ИСХОДНЫЙ ТЕКСТ -
В то же время очевидный «дрейф» вождя к превращению СССР из «родины коммунизма» в «советскую империю» повлек за собой во второй половине 1940-х годов некоторое ослабление коммунистической составляющей в тогдашней идеологии, заметное умаление значения ВКП(б) – КПСС и возрастание роли государственных структур. Эта тенденция вызывала серьезное недовольство в партийных кругах и внутри самого кремлевского руководства, но открыто выступать против курса Сталина его соратники тогда не решались.
Стоит заметить, что сталинский режим опирался на им же сформированное общественное сознание народа, особенно молодого поколения, в котором преобладало коммунистическое мировоззрение. Режим сумел сформировать мировосприятие этого нового поколения под своим влиянием, они ощущали себя «родом из Октября», а не из исторической России. В поэме А. И. Солженицына «Дороженька» есть такие строки (162, с. 30):
Тетя водила тогда меня в церковь
И толковала Евангелие.
«В бой за всемирный Октябрь!» – в восторге
Мы у костров пионерских кричали…
Искушение революционаризма не могло исчезнуть в Советском государстве даже без Троцкого. Например, тот же А. Солженицын во время войны в письме другу выражает удовлетворение, что армия находится на грани «войны отечественной и войны революционной», призванной распространить коммунистический строй на Запад. Эту настроенность революционного романтизма, по мнению В. В. Кожинова, «разделяли тогда с Солженицыным множество людей в СССР…» (74, с. 178).
Молодой поэт М. Кульчицкий, погибший на войне, в своем стихотворении выразил мечту нового поколения советской молодежи пронести красное знамя коммунизма по всему миру:
Но мы еще дойдем до Ганга,
Но мы еще умрем в боях,
Чтоб от Японии до Англии
Сияла родина моя!
Прагматику И. В. Сталину не были свойственны романтические мечтания. После 1945 года «особое отношение» вождя к Церкви меняется. В феврале 1946 года в одной из речей Сталин сказал: «Война устроила нечто вроде экзамена нашему советскому строю, нашему государству, нашему правительству, нашей Коммунистической партии и подвела итоги их работы… Наша победа означает прежде всего, что победил наш советский общественный строй…» (цит. по: 74, с. 174). Нет речи ни о России, ни о народе, ни о братьях и сестрах… Таким образом, Сталину не понадобилось много времени для «отката» на более сдержанные позиции и в отношении Русской Церкви.
Однако новый Патриарх поспешил использовать благоприятные условия для укрепления положения Русской Церкви в СССР. В 1947 году Церкви возвращают мощи святителя Алексия. Продолжается налаживание приходской жизни; создается заново система церковного образования; возрождается церковная печать в виде «Журнала Московской Патриархии»; Церкви возвращена Свято-Троицкая Сергиева Лавра; начинаются межцерковные контакты на высшем уровне, впервые глава Русской Православной Церкви посещает братские Поместные Церкви, совершает паломничество к святым местам в Палестине.

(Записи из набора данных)
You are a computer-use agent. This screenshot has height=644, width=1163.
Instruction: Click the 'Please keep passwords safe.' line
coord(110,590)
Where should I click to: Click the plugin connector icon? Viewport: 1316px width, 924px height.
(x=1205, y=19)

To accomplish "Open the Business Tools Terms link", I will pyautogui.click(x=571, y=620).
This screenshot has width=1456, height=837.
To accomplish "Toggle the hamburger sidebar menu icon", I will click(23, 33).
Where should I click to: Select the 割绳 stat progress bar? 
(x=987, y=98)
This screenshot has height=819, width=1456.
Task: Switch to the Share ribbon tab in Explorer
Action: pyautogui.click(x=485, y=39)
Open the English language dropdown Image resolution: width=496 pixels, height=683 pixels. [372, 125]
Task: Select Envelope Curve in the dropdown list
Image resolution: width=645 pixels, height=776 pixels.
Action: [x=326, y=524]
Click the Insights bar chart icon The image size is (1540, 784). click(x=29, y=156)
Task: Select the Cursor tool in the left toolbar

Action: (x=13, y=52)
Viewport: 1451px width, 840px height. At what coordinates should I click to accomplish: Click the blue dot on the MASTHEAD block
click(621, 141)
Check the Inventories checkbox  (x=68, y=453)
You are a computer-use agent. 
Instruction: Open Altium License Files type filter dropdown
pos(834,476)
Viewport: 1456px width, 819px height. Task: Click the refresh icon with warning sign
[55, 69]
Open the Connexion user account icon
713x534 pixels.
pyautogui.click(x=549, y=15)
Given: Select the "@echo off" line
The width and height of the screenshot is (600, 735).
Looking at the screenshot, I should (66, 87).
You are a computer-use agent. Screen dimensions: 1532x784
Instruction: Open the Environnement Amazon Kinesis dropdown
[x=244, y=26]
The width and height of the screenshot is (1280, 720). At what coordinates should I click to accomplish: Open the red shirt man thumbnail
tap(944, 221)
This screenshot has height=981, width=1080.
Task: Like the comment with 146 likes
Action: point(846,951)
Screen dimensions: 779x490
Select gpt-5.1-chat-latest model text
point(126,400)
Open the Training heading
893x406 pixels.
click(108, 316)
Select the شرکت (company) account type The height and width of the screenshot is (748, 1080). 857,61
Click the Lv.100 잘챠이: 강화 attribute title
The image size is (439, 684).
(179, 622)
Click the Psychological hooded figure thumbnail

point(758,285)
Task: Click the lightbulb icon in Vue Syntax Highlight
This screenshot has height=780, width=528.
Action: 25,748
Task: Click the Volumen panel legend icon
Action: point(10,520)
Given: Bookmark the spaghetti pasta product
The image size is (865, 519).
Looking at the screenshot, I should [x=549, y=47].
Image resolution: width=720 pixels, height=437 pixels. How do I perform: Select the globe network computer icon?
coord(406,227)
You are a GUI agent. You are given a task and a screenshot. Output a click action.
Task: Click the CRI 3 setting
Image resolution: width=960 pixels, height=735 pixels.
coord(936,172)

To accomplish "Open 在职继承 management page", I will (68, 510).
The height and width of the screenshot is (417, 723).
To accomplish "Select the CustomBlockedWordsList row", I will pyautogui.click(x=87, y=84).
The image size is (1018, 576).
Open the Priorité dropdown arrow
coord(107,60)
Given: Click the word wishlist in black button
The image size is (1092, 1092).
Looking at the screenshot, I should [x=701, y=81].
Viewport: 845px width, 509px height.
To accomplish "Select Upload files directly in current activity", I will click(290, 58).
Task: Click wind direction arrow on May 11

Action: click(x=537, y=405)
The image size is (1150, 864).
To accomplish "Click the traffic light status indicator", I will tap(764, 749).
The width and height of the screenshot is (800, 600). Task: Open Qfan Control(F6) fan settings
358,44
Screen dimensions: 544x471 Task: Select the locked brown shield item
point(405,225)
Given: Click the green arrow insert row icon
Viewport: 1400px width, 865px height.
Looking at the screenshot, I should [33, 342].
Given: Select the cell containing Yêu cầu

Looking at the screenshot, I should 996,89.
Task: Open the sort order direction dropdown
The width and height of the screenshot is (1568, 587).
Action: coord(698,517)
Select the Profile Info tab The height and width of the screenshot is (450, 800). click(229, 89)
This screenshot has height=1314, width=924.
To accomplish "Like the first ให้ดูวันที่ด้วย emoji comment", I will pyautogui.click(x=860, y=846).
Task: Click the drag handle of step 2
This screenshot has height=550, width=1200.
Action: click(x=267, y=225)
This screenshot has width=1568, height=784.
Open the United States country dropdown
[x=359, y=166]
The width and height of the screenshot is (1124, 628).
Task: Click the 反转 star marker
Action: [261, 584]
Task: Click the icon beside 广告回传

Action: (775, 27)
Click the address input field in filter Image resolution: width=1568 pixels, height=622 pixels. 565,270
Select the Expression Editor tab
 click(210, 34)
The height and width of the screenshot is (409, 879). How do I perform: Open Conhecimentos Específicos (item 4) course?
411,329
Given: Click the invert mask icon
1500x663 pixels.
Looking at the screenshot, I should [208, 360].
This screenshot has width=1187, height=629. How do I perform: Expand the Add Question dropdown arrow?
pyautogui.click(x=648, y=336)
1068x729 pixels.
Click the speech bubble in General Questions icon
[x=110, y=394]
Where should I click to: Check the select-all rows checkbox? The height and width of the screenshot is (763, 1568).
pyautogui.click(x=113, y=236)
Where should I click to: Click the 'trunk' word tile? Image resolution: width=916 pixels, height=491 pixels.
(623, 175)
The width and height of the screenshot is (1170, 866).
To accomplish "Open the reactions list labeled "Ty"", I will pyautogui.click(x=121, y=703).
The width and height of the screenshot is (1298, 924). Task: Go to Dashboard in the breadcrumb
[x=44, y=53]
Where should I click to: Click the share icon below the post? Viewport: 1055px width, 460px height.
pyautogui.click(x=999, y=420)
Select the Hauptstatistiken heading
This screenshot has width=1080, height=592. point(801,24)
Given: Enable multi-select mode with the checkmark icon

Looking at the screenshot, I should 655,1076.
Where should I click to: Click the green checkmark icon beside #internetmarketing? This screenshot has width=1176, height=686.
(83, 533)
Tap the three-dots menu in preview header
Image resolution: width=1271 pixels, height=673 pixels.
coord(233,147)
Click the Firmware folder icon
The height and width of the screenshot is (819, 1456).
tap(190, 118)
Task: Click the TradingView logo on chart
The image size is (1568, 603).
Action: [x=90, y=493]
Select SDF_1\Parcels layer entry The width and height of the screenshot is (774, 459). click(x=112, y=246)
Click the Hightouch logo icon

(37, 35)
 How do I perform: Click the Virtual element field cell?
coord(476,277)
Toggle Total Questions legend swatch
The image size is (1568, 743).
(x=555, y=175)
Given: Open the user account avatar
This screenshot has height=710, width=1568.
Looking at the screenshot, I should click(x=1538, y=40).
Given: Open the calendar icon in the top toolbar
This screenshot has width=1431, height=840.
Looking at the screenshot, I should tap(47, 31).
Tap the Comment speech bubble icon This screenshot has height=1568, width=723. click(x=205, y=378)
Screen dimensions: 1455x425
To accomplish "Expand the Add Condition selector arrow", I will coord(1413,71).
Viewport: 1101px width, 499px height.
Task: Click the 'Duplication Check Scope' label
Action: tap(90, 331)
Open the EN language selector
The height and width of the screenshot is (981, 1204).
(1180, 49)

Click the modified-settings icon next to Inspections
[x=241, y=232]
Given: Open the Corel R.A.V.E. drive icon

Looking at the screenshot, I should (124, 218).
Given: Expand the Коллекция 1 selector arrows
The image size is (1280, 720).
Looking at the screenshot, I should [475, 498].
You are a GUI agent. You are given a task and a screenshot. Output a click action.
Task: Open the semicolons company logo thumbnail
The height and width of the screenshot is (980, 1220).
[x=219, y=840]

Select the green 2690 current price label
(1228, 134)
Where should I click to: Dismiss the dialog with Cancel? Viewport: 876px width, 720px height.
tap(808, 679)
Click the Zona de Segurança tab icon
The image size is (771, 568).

ЗАДАНИЯ -
**a)** В каком году, согласно исходному тексту, Церкви вернули мощи святителя Алексия?
**b)** Выведите без изменений строки записей от строки с «Select the Profile» до строки с «Action: click(x=267, y=225)», включая обе эти строки.
Исходный текст и записи взяты из разных источников.

ОТВЕТЫ ПО ЗАДАНИЯМ -
**a)** В 1947 году.

**b)**
Select the Profile Info tab The height and width of the screenshot is (450, 800). click(229, 89)
This screenshot has height=1314, width=924.
To accomplish "Like the first ให้ดูวันที่ด้วย emoji comment", I will pyautogui.click(x=860, y=846).
Task: Click the drag handle of step 2
This screenshot has height=550, width=1200.
Action: click(x=267, y=225)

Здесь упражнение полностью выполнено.